Borough in Kristiansand Municipality, Norway

Lund is a borough and district in the city of Kristiansand which lies in Kristiansand Municipality in Agder county, Norway. It is the second largest borough in the city after Vågsbygd. In 2015, the population was about 30,000. Lund is divided into 4 districts: Lund (centrum), Gimlekollen, Justvik, and Ålefjær.

Lund lies to the north and west of Topdalsfjorden-Ålefjærfjorden and to the East of the river Otra. The borough of Oddernes lies to the east and the boroughs of Kvadraturen and Grim lie to the west. North of the borough is Vennesla Municipality.

The University of Agder is located at Lund along with Kristiansand Cathedral School.

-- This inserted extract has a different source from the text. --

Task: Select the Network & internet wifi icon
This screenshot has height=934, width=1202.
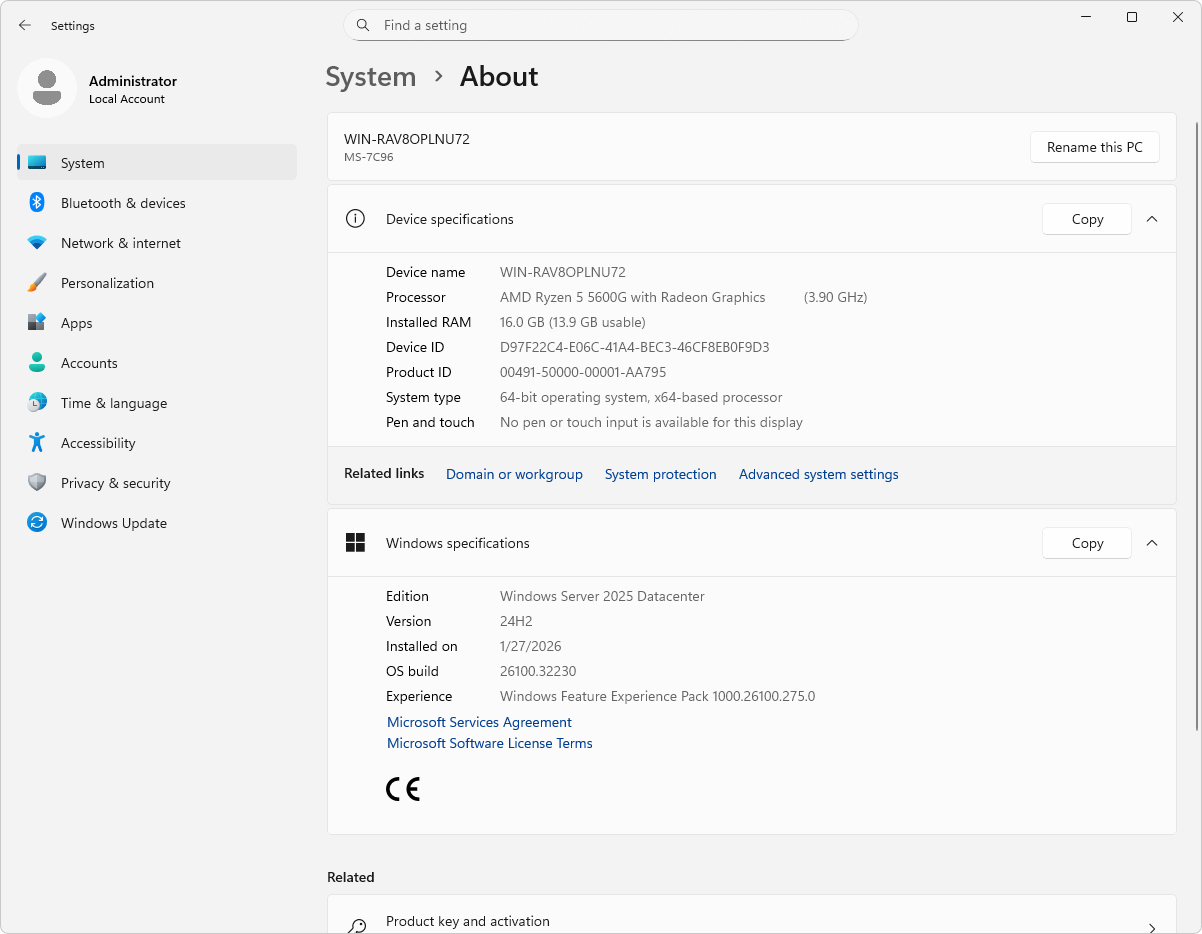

The Church of Norway has three churches in Lund: Lund Church, Justvik Church, and Oddernes Church. Oddernes Church was one of the first churches to be built in Kristiansand.

There are three bridges connecting Lund to the city center Kvadraturen: "Lundsbroa", "Oddernesbrua" and "Christian Quartbroa". Before Oddernesbrua was built, the Lundsbroa was the main way to the east. Today, the Oddernesbrua is a part of the European route E18 highway, and the bridge ends in a tunnel. The Lundsbroa is a part of Fylkesvei 471, which eventually joins up with the E18. The recently opened Christian Quartbroa footbridge is located between the other two bridge connections.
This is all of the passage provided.